The ‘misleading’ information refers to Facebook denying that it would be able to match users accounts across the two systems, but has since gone on to do this.
The commission found that Facebook knew of this possibility in 2014 despite the information it presented to the public during the merger.
Commissioner Margrethe Vestager, in charge of competition policy, said: “Today’s decision sends a clear signal to companies that they must comply with all aspects of EU merger rules, including the obligation to provide correct information. And it imposes a proportionate and deterrent fine on Facebook. The Commission must be able to take decisions about mergers’ effects on competition in full knowledge of accurate facts.”
In statement, Facebook said: “We’ve acted in good faith since our very first interactions with the Commission and we’ve sought to provide accurate information at every turn.
“The errors we made in our 2014 filings were not intentional and the European Commission has confirmed that they did not impact the outcome of the merger review. Today’s announcement brings this matter to a close.”
EU competition authorities are allowed to issue fines in the area of 1% of annual turnover, and as a result the fine could have been over double the £94 million at £211 million.
The Commission decided against the maximum fine due to the cooperative nature of the company throughout the investigation.
Internet based services are coming under increased scrutiny lately, and several large companies are being investigated for anti-competitive practices. Though the EU said that this instance was unrelated to the other general inquiries going on.
Richard Craig, senior associate in the IT, Telecoms & Competition team at International law firm Taylor Wessing said: “The fine shows the importance of being fully transparent with competition regulators when filing for merger control clearance, although some will no doubt claim that the commission should have gone further and reopened the investigation into the transaction.
“This is in large part as a result of an increasing focus on the relationship between the access that the major tech companies have to large and complex datasets and the potential for this to adversely affect competition.
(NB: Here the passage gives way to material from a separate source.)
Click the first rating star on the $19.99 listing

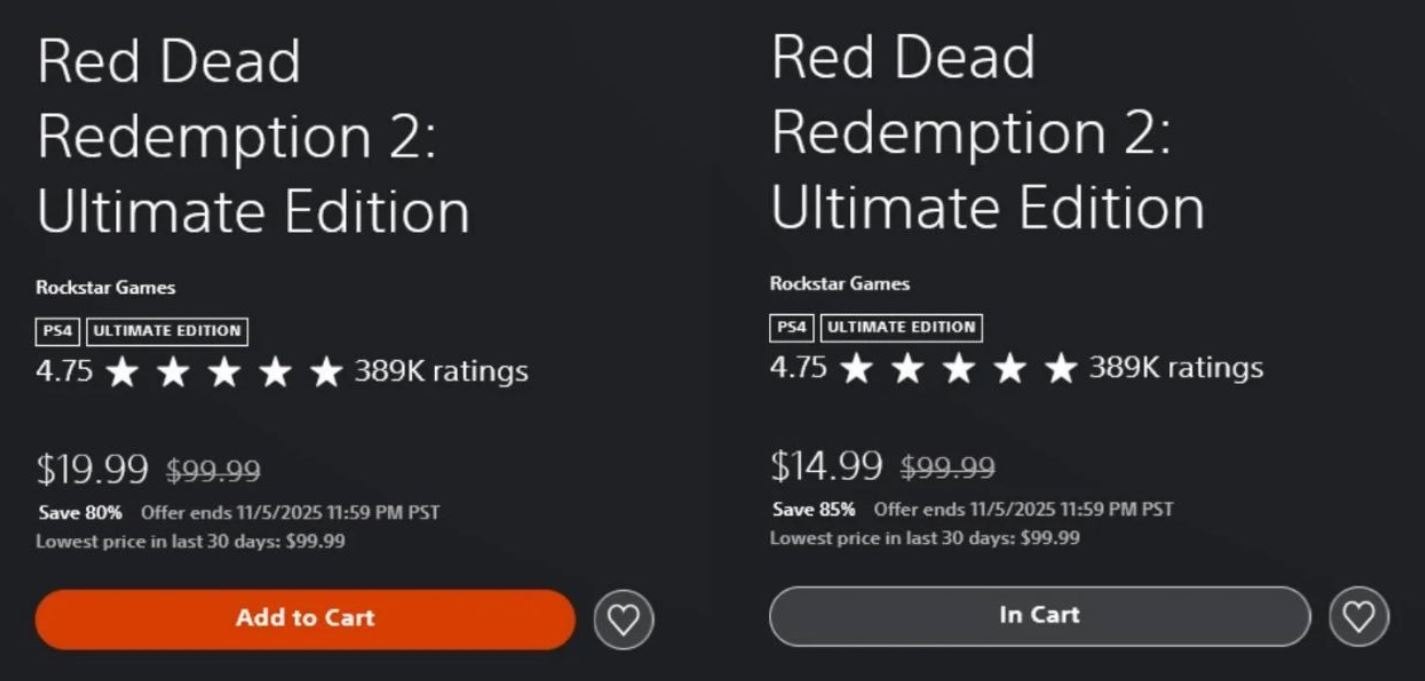click(x=122, y=372)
Several transactions in recent years, including Facebook’s acquisition of Whatsapp and Microsoft’s acquisition of LinkedIn have been at least partly motivated by the desire to gain access to valuable data. These transactions are facing increasing scrutiny, in particular by privacy advocates, who fear that these deals will lead to a degradation of privacy protection for consumers.”
The European Commission also specified that it would not be reversing its decision to allow the $19 billion merger.